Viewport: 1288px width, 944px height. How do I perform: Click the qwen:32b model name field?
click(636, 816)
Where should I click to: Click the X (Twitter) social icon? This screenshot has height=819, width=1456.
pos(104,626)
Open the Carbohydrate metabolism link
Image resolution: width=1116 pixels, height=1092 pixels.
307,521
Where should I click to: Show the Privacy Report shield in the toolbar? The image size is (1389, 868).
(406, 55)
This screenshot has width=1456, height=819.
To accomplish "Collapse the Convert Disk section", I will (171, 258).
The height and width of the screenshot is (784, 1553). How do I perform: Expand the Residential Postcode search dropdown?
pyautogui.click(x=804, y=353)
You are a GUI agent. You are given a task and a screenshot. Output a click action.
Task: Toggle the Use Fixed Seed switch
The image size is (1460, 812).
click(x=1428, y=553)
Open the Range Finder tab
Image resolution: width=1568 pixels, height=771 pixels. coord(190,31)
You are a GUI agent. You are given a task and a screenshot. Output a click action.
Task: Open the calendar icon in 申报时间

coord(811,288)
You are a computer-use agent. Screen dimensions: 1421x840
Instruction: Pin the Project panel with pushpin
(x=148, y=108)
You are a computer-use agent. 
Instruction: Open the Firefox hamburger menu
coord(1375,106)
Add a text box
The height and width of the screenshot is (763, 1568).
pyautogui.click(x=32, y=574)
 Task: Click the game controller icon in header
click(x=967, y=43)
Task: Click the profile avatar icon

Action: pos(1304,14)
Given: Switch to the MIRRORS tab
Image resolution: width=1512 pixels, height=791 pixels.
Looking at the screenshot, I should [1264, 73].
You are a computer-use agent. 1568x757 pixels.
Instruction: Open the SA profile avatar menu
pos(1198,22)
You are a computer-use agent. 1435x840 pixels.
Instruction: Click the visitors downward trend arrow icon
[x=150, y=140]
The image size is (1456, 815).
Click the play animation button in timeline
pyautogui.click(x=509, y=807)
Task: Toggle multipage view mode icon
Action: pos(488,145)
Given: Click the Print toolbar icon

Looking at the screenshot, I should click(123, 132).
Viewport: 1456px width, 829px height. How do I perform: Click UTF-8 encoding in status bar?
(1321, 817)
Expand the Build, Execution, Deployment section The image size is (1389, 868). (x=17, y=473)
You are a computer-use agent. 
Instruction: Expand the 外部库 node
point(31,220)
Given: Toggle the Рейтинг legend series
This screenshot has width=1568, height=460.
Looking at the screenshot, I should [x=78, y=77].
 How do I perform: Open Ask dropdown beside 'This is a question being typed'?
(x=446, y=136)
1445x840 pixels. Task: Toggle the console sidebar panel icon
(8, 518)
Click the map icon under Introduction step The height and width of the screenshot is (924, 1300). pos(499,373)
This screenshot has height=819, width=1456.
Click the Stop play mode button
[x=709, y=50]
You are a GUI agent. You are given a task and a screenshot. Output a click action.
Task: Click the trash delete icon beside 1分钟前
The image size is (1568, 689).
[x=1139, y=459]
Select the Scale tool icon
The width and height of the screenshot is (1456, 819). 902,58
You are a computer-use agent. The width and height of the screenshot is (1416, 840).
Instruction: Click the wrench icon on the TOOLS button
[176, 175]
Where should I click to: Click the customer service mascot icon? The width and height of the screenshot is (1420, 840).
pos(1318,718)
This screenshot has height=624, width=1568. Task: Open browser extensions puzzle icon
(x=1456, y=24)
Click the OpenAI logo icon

*****

__WORK REQUEST__: A faithful copy of every record is required; output it in full.

__EXERCISE SOLUTION__:
Viewport: 1288px width, 944px height. How do I perform: Click the qwen:32b model name field?
click(636, 816)
Where should I click to: Click the X (Twitter) social icon? This screenshot has height=819, width=1456.
pos(104,626)
Open the Carbohydrate metabolism link
Image resolution: width=1116 pixels, height=1092 pixels.
307,521
Where should I click to: Show the Privacy Report shield in the toolbar? The image size is (1389, 868).
(406, 55)
This screenshot has width=1456, height=819.
To accomplish "Collapse the Convert Disk section", I will (171, 258).
The height and width of the screenshot is (784, 1553). How do I perform: Expand the Residential Postcode search dropdown?
pyautogui.click(x=804, y=353)
You are a GUI agent. You are given a task and a screenshot. Output a click action.
Task: Toggle the Use Fixed Seed switch
The image size is (1460, 812).
click(x=1428, y=553)
Open the Range Finder tab
Image resolution: width=1568 pixels, height=771 pixels. coord(190,31)
You are a GUI agent. You are given a task and a screenshot. Output a click action.
Task: Open the calendar icon in 申报时间

coord(811,288)
You are a computer-use agent. Screen dimensions: 1421x840
Instruction: Pin the Project panel with pushpin
(x=148, y=108)
You are a computer-use agent. 
Instruction: Open the Firefox hamburger menu
coord(1375,106)
Add a text box
The height and width of the screenshot is (763, 1568).
pyautogui.click(x=32, y=574)
 Task: Click the game controller icon in header
click(x=967, y=43)
Task: Click the profile avatar icon

Action: pos(1304,14)
Given: Switch to the MIRRORS tab
Image resolution: width=1512 pixels, height=791 pixels.
Looking at the screenshot, I should [1264, 73].
You are a computer-use agent. 1568x757 pixels.
Instruction: Open the SA profile avatar menu
pos(1198,22)
You are a computer-use agent. 1435x840 pixels.
Instruction: Click the visitors downward trend arrow icon
[x=150, y=140]
The image size is (1456, 815).
Click the play animation button in timeline
pyautogui.click(x=509, y=807)
Task: Toggle multipage view mode icon
Action: pos(488,145)
Given: Click the Print toolbar icon

Looking at the screenshot, I should click(123, 132).
Viewport: 1456px width, 829px height. How do I perform: Click UTF-8 encoding in status bar?
(1321, 817)
Expand the Build, Execution, Deployment section The image size is (1389, 868). (x=17, y=473)
You are a computer-use agent. 
Instruction: Expand the 外部库 node
point(31,220)
Given: Toggle the Рейтинг legend series
This screenshot has width=1568, height=460.
Looking at the screenshot, I should [x=78, y=77].
 How do I perform: Open Ask dropdown beside 'This is a question being typed'?
(x=446, y=136)
1445x840 pixels. Task: Toggle the console sidebar panel icon
(8, 518)
Click the map icon under Introduction step The height and width of the screenshot is (924, 1300). pos(499,373)
This screenshot has height=819, width=1456.
Click the Stop play mode button
[x=709, y=50]
You are a GUI agent. You are given a task and a screenshot. Output a click action.
Task: Click the trash delete icon beside 1分钟前
The image size is (1568, 689).
[x=1139, y=459]
Select the Scale tool icon
The width and height of the screenshot is (1456, 819). 902,58
You are a computer-use agent. The width and height of the screenshot is (1416, 840).
Instruction: Click the wrench icon on the TOOLS button
[176, 175]
Where should I click to: Click the customer service mascot icon? The width and height of the screenshot is (1420, 840).
pos(1318,718)
This screenshot has height=624, width=1568. Task: Open browser extensions puzzle icon
(x=1456, y=24)
Click the OpenAI logo icon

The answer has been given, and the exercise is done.